The earth laughs in flowers.
Ralph Waldo Emerson
And may we see earth’s laughter soon!
I took this picture yesterday at a woodland park north of Detroit. The sky was unsettled, with thunder clouds coasting on the humid breeze, like tall ships on a restless sea. But, the sun shone often enough to remind me that summer yet lingered, if only as a morning star before dawn.
Shinrin-yoku is a Japanese word meaning, literally, forest bathing, and invokes the restorative effect of spending time in the stillness of the woods. This photo shows a remarkable park, Hartwick Pines in Michigan. By the early 20th century, northern Michigan was essentially logged out, vast expanses of barren land looking like a monumental scythe had cut down the rich forests. Fortuitously, this small woods escaped clear cutting. The older trees started their lives in the 17th century, well before the French explorer, Cadillac, founded Detroit. To immerse yourself here, if only for a couple hours, is to relive a bit of our planet’s history.
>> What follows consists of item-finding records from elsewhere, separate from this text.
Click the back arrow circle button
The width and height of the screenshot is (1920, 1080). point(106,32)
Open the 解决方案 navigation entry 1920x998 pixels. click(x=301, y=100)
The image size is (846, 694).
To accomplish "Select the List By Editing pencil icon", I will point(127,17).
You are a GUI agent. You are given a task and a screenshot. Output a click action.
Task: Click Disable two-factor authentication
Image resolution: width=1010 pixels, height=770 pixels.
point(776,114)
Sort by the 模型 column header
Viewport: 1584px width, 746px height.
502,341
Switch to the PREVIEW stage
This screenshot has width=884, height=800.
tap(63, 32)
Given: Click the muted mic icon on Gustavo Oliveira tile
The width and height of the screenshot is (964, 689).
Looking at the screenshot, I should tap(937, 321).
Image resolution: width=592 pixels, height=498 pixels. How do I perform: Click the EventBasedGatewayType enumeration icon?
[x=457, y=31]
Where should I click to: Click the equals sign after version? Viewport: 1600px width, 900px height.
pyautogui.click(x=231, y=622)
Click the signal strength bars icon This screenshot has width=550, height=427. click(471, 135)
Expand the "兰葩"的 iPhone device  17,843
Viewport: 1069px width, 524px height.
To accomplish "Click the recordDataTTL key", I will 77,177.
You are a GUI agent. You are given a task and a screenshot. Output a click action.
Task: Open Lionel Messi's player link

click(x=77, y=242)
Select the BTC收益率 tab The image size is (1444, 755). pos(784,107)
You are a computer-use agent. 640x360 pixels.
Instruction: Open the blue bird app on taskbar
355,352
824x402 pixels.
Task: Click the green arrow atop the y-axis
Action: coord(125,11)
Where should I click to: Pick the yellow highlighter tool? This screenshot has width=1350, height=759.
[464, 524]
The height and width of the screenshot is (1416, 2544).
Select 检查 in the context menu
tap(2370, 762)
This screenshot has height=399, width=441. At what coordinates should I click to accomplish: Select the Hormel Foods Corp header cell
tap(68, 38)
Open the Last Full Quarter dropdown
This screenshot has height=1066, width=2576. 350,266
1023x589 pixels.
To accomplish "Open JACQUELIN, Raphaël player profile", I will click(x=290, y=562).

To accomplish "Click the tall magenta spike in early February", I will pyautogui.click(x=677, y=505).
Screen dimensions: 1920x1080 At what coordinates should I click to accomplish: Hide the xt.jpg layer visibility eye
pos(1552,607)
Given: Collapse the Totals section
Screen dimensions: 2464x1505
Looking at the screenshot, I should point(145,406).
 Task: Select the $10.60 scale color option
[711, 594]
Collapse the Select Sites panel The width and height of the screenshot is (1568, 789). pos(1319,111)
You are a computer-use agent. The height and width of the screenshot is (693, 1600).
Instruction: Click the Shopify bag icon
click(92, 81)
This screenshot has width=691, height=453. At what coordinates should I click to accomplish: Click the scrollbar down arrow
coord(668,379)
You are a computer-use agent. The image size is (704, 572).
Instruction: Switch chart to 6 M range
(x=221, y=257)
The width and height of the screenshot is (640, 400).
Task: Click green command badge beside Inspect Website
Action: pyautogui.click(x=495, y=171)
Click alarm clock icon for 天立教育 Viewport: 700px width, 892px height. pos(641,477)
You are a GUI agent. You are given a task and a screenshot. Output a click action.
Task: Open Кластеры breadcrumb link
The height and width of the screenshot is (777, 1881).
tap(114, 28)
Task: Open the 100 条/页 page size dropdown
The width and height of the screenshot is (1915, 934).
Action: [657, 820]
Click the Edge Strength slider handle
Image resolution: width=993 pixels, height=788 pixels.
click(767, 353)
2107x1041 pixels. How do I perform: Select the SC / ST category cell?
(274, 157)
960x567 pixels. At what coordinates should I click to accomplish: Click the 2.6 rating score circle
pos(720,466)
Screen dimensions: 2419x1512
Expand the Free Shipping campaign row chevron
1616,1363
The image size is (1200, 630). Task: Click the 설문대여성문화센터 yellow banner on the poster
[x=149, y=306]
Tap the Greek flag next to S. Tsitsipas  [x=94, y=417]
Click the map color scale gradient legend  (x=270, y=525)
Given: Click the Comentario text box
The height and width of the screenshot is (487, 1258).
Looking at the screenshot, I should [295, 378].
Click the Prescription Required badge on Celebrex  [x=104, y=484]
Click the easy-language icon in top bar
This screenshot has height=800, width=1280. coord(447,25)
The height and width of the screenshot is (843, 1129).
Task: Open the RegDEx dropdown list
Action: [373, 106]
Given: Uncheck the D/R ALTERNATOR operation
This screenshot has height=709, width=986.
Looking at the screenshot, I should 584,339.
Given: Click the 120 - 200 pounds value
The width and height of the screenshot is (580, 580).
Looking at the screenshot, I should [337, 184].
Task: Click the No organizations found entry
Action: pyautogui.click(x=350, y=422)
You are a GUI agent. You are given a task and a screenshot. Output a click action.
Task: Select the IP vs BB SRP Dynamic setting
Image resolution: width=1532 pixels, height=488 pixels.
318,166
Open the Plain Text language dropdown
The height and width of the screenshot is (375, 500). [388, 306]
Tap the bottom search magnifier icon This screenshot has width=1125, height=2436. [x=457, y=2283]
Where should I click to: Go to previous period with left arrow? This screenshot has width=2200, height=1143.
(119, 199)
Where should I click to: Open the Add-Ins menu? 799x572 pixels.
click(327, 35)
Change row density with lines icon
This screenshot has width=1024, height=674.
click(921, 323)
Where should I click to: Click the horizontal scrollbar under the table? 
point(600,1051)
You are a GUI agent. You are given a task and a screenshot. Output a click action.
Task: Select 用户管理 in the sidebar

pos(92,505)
Truly, this forest bathing restores the spirit.
Reassurance is the melody of clear, cold water rushing over a rocky stream bed on its race through the pines and around the bend to a destination unseen, dispelling doubt that has crept in on stealthy feet, restoring conviction to your soul.
Sometimes you hear it in the rush of pristine water over timeless rocks, or you might catch the rustle of a breeze in the flowers along a riverbank. But, always the whisper of truth is awaiting your discovery.
A brook murmuring in a Michigan woods leads a fragile existence. I returned last weekend to this spot, where I took this photo in the spring rush of early June, and found the stream’s course was barely more than a trickle of water and a path of dark, damp earth among the ferns and skunk cabbage. Yet, it was enough to refresh a fawn who stopped for a drink before skittering off through the trees at the sight of an intruder.